I feel I’m spiritually banging on the door to be let in to the Orthodox Church, which is full of rich traditions in its liturgy, doctrine and practices. It is the continuation of the Early Church, with its saints and martyrs.
So I am now a member of the Orthodox Church. By the way, that means I have to take repentance seriously. So if I have wronged anybody reading this profile, please forgive me.
I am an ISFJ on the Keirsey Personality Test. That means Introverted (100%) Sensing (50%) Feeling (62%) Judging (67%). That means I am a Protector Guardian, a behind-the-scenes worker who wants to see my loved ones safe and secure.
I am very concerned with being kind; as an introvert, however, I am also often misunderstood as stand-offish. In reality, however, my shyness vanishes if I judge you to be trustworthy and “safe.”

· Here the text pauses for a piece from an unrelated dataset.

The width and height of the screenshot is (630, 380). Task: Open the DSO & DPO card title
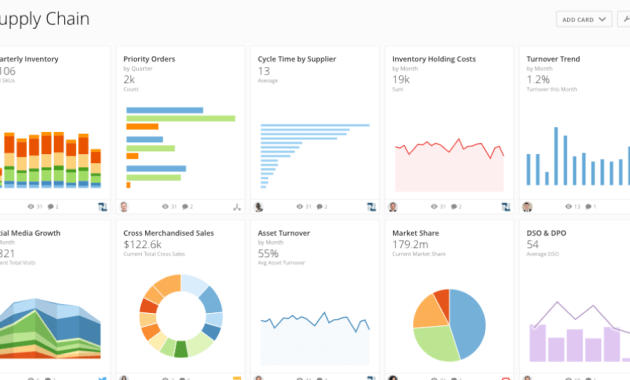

With most people, it’s hard to get beyond “hello” and the occasional smile; I will return a hug, but with discomfort, and will never give one.
But if you enter my circle of close friends and family, I will become talkative and warm, especially one-on-one. (I’m still usually quiet in a group of two or more friends.) If I adopt you into my family circle, the hugs and other expressions of affection become easy.
ISFJs are extremely warm and demonstrative within the family circle. –Marina Margaret Heiss, ISFJ
They are not as outgoing and talkative as the Providers, except with close friends and relatives. With these they can chat tirelessly about the ups and downs in their lives, moving (like all the Guardians) from topic to topic as they talk over their everyday concerns.
However, their shyness with strangers is often misjudged as stiffness, even coldness, when in truth these Protectors are warm-hearted and sympathetic, giving happily of themselves to those in need. —Keirsey.com, Portrait of the Protector
I believe I have nonverbal learning disorder (NVLD), which I describe here with lots of linkies. It has been a struggle all my life, socially, academically and in dealing with everyday tasks. I am often misunderstood, sometimes severely so.
But I graduated college with honors, made friends, got married, started a family, held down jobs, even wrote books. It has taken me longer to learn many things–writing, math, social graces, body language–but I usually learn eventually.
My handwriting was chicken scratches up through eighth grade, but in high school it finally became legible and pretty.
Fractions, long division, interest rates, and other forms of higher math caused me trouble in school, though I did well in algebra and algebra-trigonometry.
But I excel at picking up codes, computer work, spelling, punctuation, typing, and other things to do with words. I am very detail-oriented.
I have published a fantasy novel and a Gothic story collection; more info below.
I have always been different. I never knew why. I didn’t much care for most fashions or how things are supposed to be done. I’ve often been clueless about fashion rules. I’ve had trouble understanding people and why they react the way they do.
As a child I spent more time alone, building fantastic worlds and alien languages, than I did with people. I seem to be drawn to the oddballs, outcasts even.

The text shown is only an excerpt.